Mr McFarland would like to see unionists and constitutional nationalists "trying to achieve what is achievable".

A former major in the Royal Tank Regiment, he grew up in Plumbridge, Co Tyrone, the son of a GP. He has served in Germany, Canada, Cyprus and the North. He was a management consultant for the Ministry of Defence before going to work for the UUP in London five years ago.

He recently took over Mr McCartney's former headquarters in Bangor "just as I'm going to take over his seat on May 1st". Mr McCartney says he drove past the office a few nights ago. "I looked in and saw Alan McFarland struggling by himself to lay a carpet. He was a sad, lonely figure.
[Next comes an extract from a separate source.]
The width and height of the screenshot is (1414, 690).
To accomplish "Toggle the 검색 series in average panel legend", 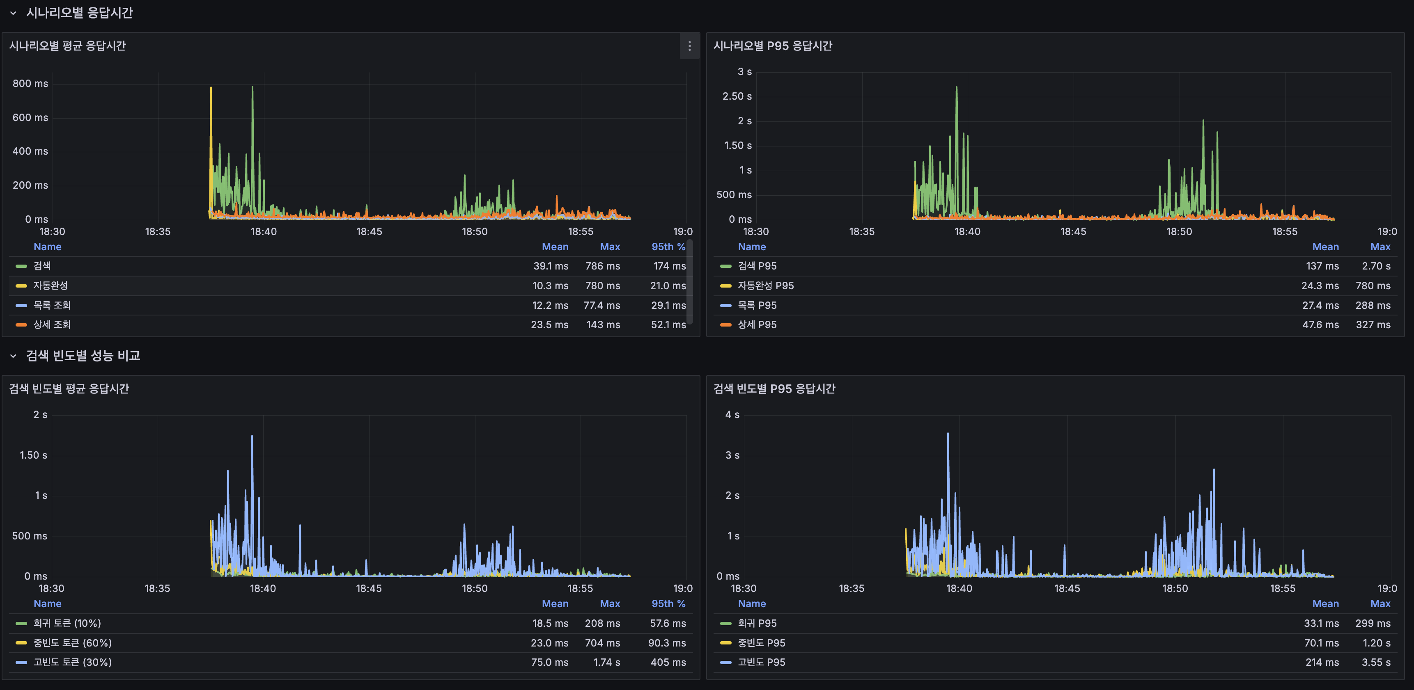I will click(42, 266).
He is no threat to me.

"Forty years in the law have brought me a wealth of experience. I have defended drunks, prosecuted terrorists and fought on behalf of brain damaged.

"But Alan McFarland has led a sheltered life. Everything from bills to living quarters are taken care of by the army. The only people you ever meet are other officers. Alan McFarland has no experience of the real world. He is a political lightweight who would have difficulty deciding whether he wanted tea or coffee."

Mr McFarland isn't short on insults either. North Down no longer wants to be represented by a "maverick", he says. He thinks it strange that a politician who "sold himself as a great, forward thinking pluralist has teamed up with the DUP".

However, he predicts his rival could lose support among fundamentalist DUP supporters. He points to a letter in a local paper criticising the MP for employing a gay rights activist.

Despite the political dangers in socially conservative Northern Ireland, Mr McCartney is fiercely loyal to the worker: "He is one of the kindest human beings I know. He has never harmed anyone in his life. The macho men out to get him aren't fit to wipe his boots."

On the issue of his links with the DUP, Mr McCartney stresses that he shares its stance on the peace process but not always on other issues. He denies any suggestion of sectarianism.

Mr McFarland reckons his opponent's relations with the DUP will harm him.

Mr McCartney finds the whole business highly amusing: "The idea that I'm in Paisley's pocket is laughable. Ask anyone who know me - Bob McCarney has always been his own man.